**TASK REQUIREMENTS:**
In the data, find each line where the word "Untermenü" appears and list that line.

#####

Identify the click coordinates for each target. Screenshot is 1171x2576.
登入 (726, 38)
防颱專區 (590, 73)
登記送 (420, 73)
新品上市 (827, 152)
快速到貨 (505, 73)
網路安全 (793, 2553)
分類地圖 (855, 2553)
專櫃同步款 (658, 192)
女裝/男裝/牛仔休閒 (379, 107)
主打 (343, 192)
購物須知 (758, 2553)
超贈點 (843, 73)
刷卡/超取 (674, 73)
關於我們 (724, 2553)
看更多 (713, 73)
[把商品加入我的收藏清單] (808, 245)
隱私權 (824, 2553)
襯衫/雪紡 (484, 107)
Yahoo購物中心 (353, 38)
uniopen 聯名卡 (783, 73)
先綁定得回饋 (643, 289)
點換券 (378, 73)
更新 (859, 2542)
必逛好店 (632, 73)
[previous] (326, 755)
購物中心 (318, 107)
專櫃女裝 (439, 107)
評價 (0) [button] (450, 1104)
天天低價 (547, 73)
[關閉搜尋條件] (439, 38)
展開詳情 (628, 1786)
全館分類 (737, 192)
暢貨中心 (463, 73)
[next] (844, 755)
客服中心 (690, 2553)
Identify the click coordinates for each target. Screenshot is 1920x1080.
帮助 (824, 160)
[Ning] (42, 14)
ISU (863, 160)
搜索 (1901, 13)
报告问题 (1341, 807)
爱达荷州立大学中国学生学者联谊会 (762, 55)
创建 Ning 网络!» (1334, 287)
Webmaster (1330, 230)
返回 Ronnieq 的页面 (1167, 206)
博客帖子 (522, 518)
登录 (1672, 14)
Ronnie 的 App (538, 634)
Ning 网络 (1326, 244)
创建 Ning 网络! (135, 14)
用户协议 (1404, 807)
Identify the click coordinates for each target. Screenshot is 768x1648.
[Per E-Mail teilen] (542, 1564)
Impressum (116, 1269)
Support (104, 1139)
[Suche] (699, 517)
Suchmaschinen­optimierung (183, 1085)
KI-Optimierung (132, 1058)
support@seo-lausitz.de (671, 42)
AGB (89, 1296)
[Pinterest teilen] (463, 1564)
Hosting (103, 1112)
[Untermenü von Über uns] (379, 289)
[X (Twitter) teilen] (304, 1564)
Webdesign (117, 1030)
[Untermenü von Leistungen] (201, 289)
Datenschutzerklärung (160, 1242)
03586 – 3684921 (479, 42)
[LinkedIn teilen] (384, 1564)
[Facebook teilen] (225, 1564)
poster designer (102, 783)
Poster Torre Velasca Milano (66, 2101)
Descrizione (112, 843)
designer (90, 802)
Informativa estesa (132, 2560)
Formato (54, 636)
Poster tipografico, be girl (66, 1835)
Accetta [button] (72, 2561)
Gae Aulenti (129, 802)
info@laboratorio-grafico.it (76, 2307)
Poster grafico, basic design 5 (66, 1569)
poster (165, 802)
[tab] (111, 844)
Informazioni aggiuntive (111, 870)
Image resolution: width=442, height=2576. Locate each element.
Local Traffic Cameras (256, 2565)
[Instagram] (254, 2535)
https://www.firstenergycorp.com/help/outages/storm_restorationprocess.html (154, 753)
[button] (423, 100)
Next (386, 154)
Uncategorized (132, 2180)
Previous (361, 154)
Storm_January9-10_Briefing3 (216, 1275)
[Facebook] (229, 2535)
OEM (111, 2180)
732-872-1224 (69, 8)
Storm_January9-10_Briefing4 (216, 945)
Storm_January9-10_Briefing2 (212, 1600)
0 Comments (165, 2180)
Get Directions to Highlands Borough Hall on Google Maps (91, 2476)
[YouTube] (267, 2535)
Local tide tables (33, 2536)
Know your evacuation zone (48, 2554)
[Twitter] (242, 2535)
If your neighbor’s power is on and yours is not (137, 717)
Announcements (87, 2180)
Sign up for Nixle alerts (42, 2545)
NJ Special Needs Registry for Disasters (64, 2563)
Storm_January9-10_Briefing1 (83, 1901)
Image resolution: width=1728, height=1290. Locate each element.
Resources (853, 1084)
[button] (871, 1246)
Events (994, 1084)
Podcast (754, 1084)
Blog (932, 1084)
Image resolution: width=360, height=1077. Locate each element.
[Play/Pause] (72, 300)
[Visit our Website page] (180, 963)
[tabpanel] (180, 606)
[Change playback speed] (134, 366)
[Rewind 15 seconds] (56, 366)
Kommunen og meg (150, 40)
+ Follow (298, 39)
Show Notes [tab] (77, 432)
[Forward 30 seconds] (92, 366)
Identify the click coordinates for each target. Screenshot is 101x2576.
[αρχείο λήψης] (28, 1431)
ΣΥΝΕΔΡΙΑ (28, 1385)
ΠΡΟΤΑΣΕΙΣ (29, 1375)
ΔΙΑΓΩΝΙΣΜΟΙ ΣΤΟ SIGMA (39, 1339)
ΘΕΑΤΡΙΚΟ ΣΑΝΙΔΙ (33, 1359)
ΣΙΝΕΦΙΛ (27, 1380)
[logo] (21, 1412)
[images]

#####

**PROBLEM SOLUTION:**
[Untermenü von Über uns] (379, 289)
[Untermenü von Leistungen] (201, 289)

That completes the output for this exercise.